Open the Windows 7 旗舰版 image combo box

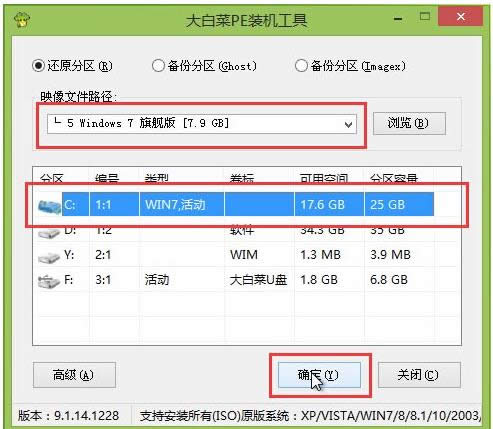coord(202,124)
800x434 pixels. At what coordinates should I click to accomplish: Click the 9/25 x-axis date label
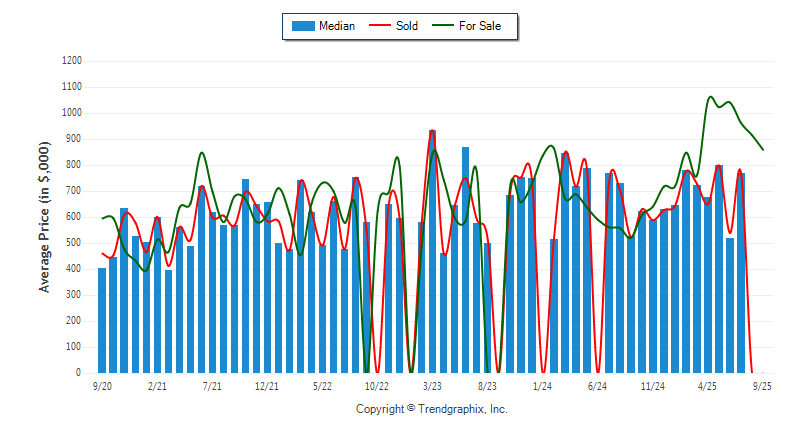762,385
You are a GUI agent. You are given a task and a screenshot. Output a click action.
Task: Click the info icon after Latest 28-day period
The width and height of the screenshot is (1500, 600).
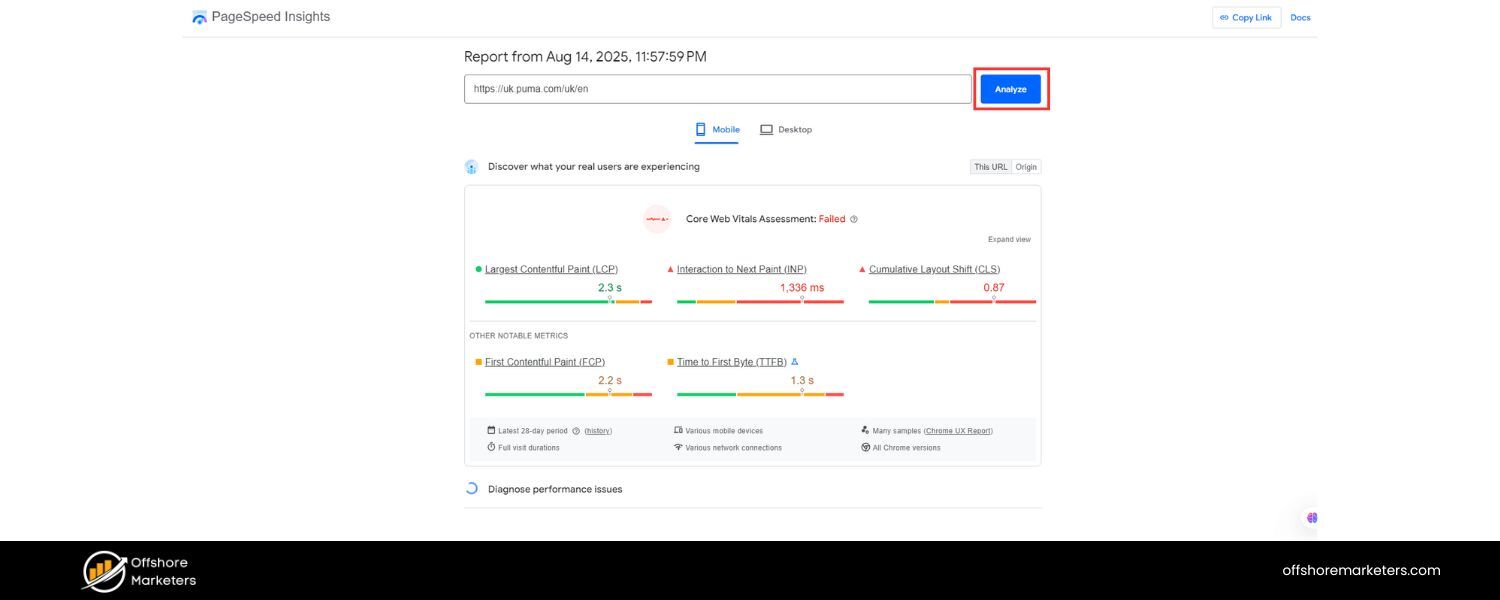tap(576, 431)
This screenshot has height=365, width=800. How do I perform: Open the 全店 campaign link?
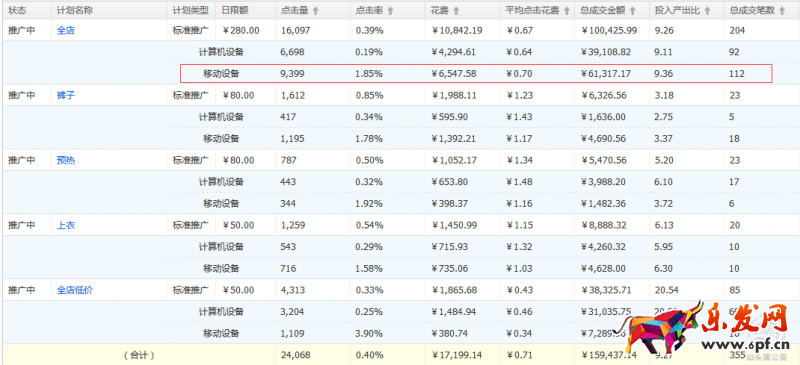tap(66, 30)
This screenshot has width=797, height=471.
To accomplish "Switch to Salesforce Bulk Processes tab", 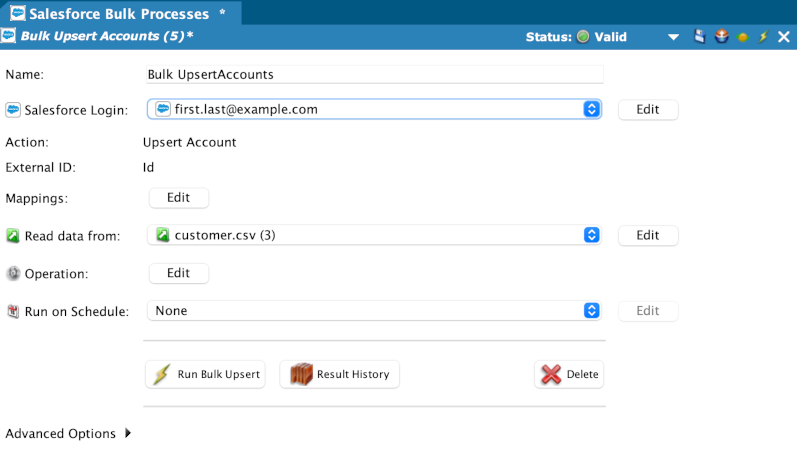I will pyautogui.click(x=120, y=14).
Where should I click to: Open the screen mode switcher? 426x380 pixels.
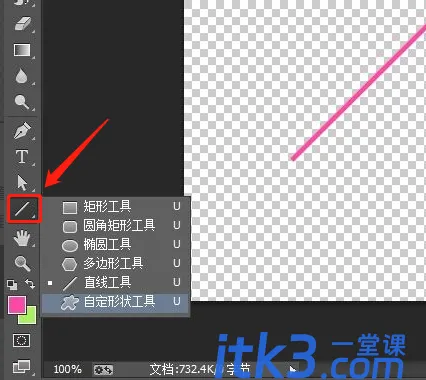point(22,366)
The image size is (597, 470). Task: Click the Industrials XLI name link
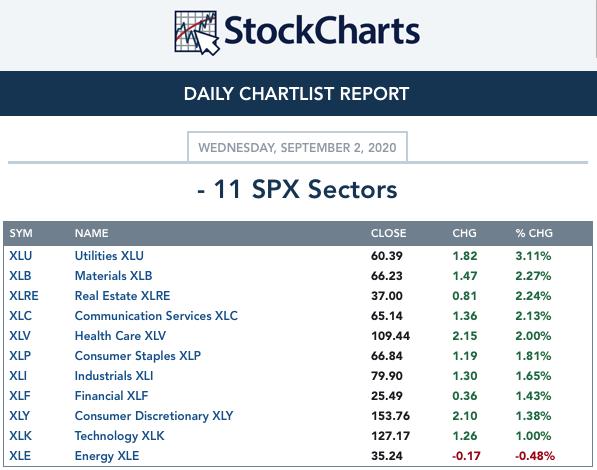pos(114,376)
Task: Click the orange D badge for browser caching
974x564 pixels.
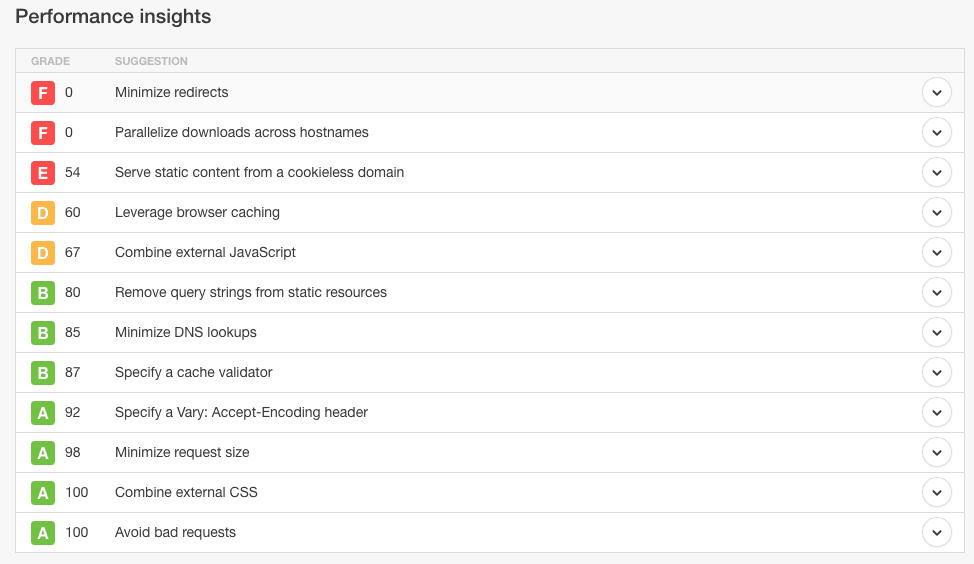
==*==
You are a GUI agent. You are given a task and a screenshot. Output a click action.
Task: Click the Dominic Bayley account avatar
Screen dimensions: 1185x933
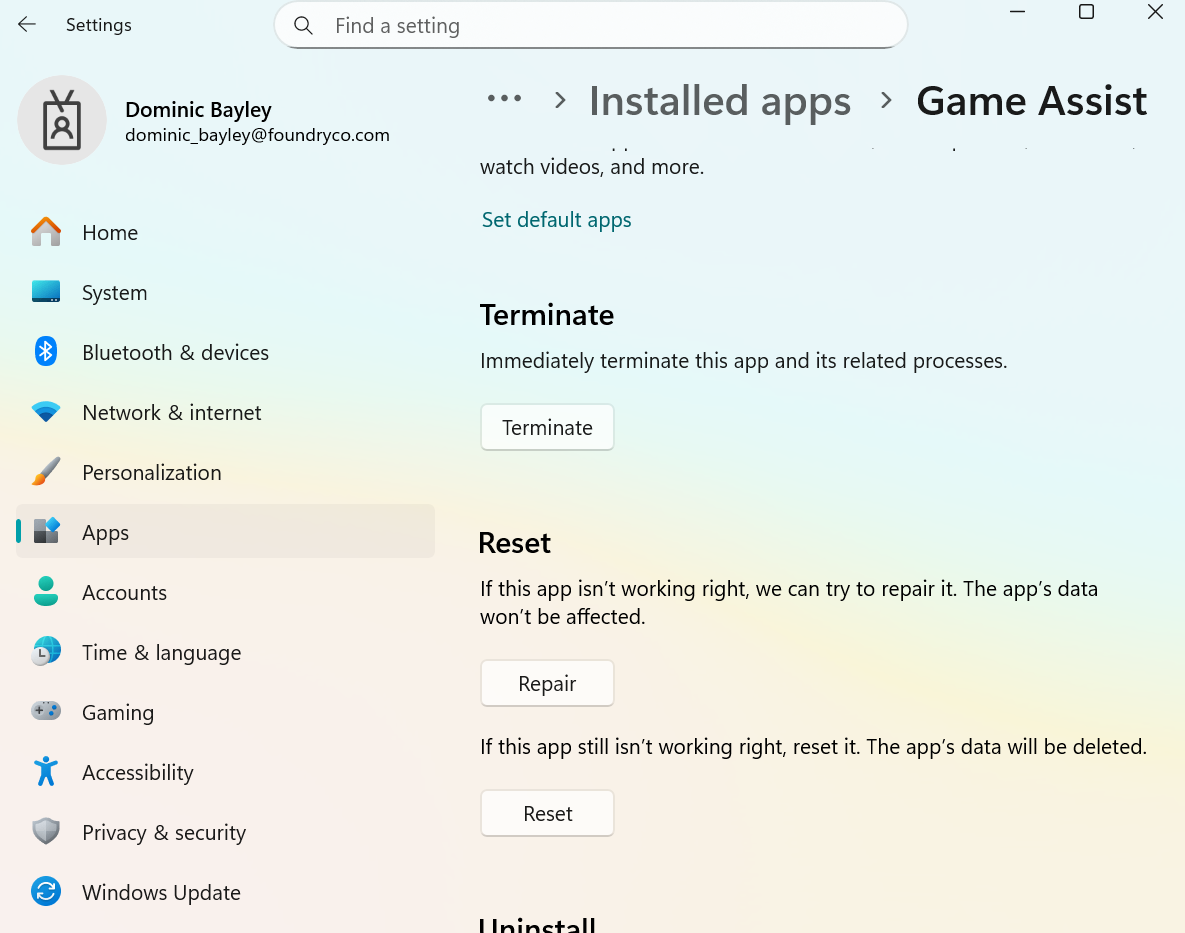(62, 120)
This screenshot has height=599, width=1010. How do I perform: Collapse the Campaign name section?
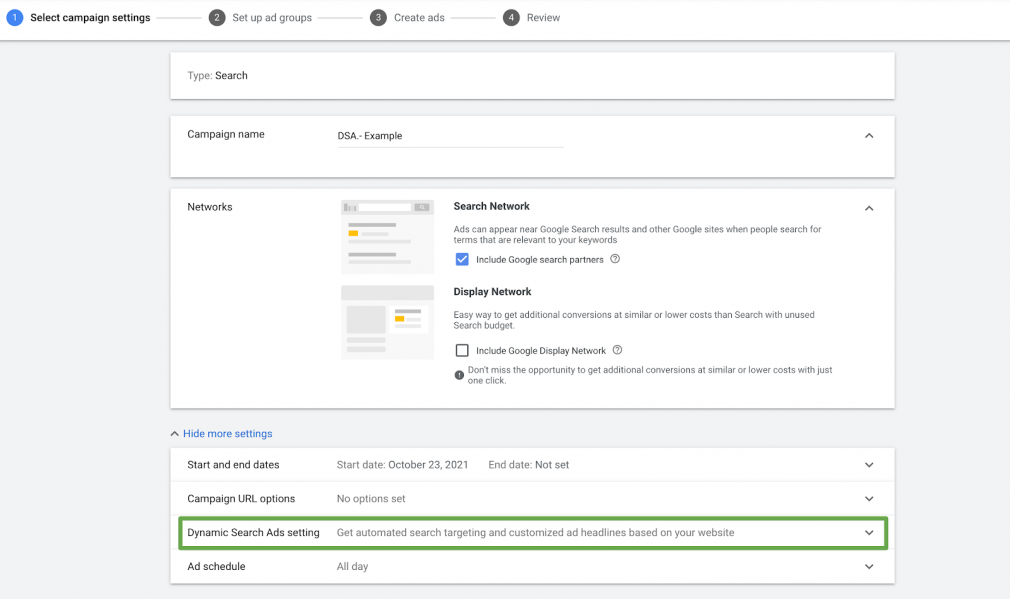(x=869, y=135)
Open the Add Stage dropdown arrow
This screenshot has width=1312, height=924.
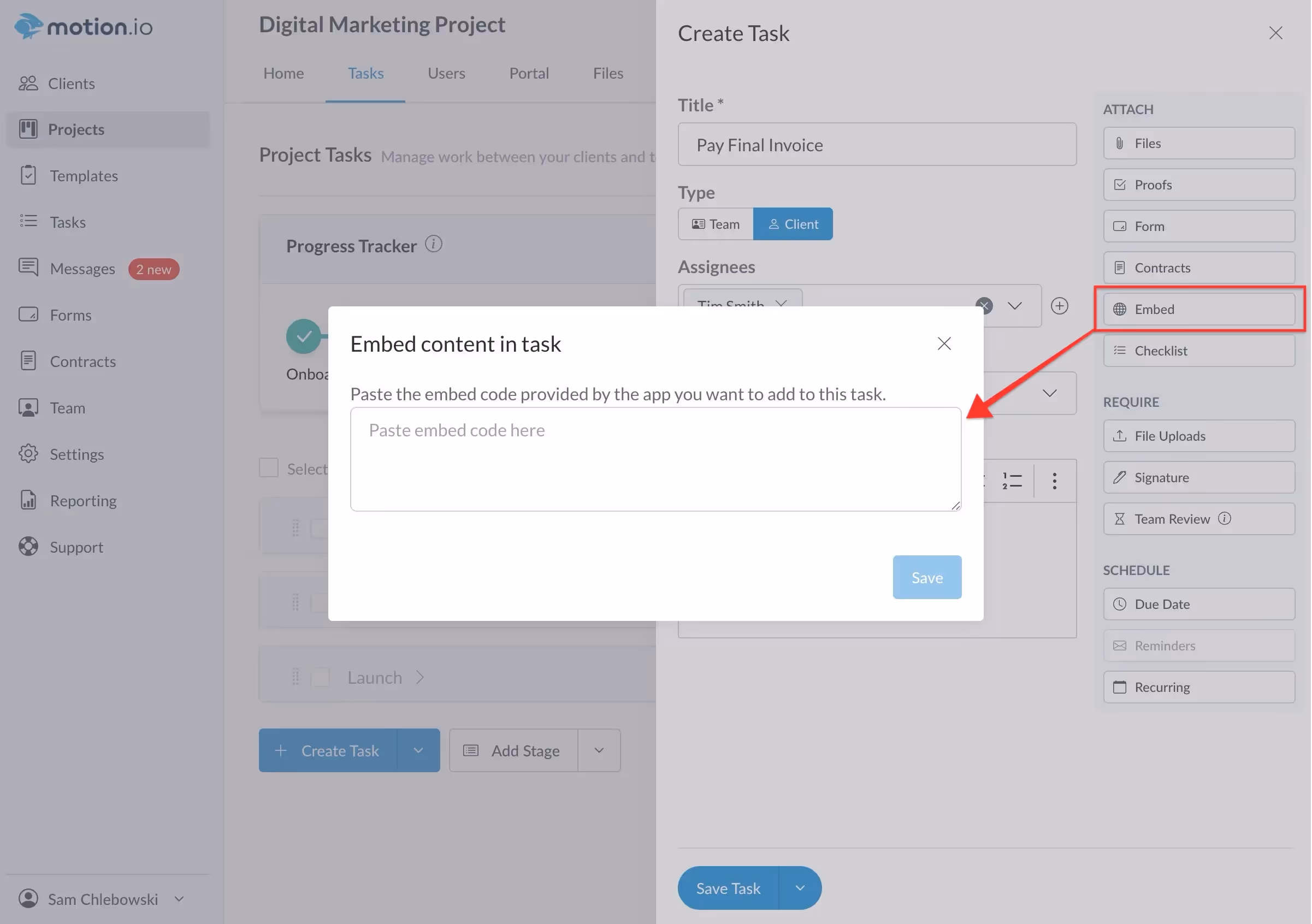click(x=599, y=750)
==*==
*WORK TO DO*
Reproduce the items from the line with "Open the Add Stage dropdown arrow" to the line with "click(x=599, y=750)", swapping "dropdown arrow" for "expand arrow" and changing nothing else. Leave the pictures out of the answer.

*FINAL ANSWER*
Open the Add Stage expand arrow
This screenshot has width=1312, height=924.
click(x=599, y=750)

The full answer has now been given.